El sistema impositivo argentino se convirtió en una bola de nieve que ha venido acumulando impuestos, buena parte de ellos aplicados por única vez -como el impuesto al cheque o a los bienes personales- que en su conjunto constituyen un acto confiscatorio hacia los patrimonios.
El impuesto a los bienes personales se implantó en 1991, luego del rebote hiperinflacionario del inicio de la gestión de Menem, como un gravamen de excepción, en una sociedad sensibilizada por haber vivido la hiperinflación, pero esperanzada a su vez por un gobierno peronista que dio señales que alentaron la inversión (y quitó otros impuestos distorsivos como las retenciones al agro, lo que posibilitó la explosión productiva que se dio en esa década y se pudo capitalizar en la siguiente cuando subieron los precios internacionales).
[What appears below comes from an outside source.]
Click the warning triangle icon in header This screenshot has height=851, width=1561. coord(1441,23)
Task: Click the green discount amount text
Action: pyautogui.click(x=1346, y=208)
Sin embargo, bienes personales quedó enquistado en el sistema impositivo disimulado en una tasa nominalmente baja. No obstante, constituye una aberración: o se gravan las rentas o se grava el patrimonio, nunca ambos. Pero a finales del año pasado, apenas asumió el nuevo gobierno, elevó la tasa de ese tributo a niveles que ya bien podrían considerarse confiscatorios: superaban la renta de cualquier colocación financiera en una plaza confiable del mundo, donde las colocaciones van del 0.5 al 1.5 por ciento anual -y sin considerar aquellos destinos donde hay que pagar para dejar el dinero en custodia-.
Hasta ese entonces, ningún impuesto de manera aislada podía ser considerado confiscatorio, pero ya lo era el conjunto. No hay que soslayar que quienes están alcanzados por bienes personales a las tasas aumentadas, ya estaban pagando el IVA en todo lo que compraban, retenciones si son productores agropecuarios o exportadores industriales o de servicios, impuesto a los débitos bancarios en cada cheque que emiten, ingresos brutos en cada factura, tasas municipales en muchas actividades, impuesto inmobiliario en las propiedades, aportes patronales en cada pago al personal en dependencia, un anticipo del impuesto a las ganancias correspondiente al próximo año, que tiene de por sí una tasa considerable, aun cuando no tenga la más remota idea si las tendrá.
Y sobre este páramo desolador para los que son los grandes sostenedores del sistema, se viene este nuevo impuesto a la riqueza que no es más que una superposición al ya abusivo bienes personales. ¿Cómo sorprenderse de que se haya producido esta estampida de los grandes contribuyentes del país? ¿Cómo piensan los “genios” que pergeñaron este tributo que van a compensar la sangría que sufrirá la recaudación? ¿Acaso subiendo los impuestos a los que se queden? ¿Alguien les advirtió que la pobreza ha venido creciendo a la par que se aumentaban los impuestos? ¿Sopesaron las nefastas consecuencias que tendrá su iniciativa para el país? ¿Son conscientes que están descabezando al empresariado nacional, forzando la partida de los más talentosos y exitosos que ha generado la Argentina en las últimas décadas? ¿Quién arriesgará capital en nuevos emprendimientos para generar empleo?
Y respecto del otro gran desafío, preservar el republicanismo es algo esencial: la democracia sin el republicanismo es una falacia. Si el Poder Judicial pasa a ser manipulado y controlado por los otros dos poderes (el Ejecutivo y el Legislativo) eso le posibilitará al gobierno en ejercicio perpetuarse en el poder -tal como está sucediendo en Venezuela- ya que controlará el sistema de reglas de juego y los veredictos de la Justicia que tornará por legal cualquier arbitrariedad de su parte.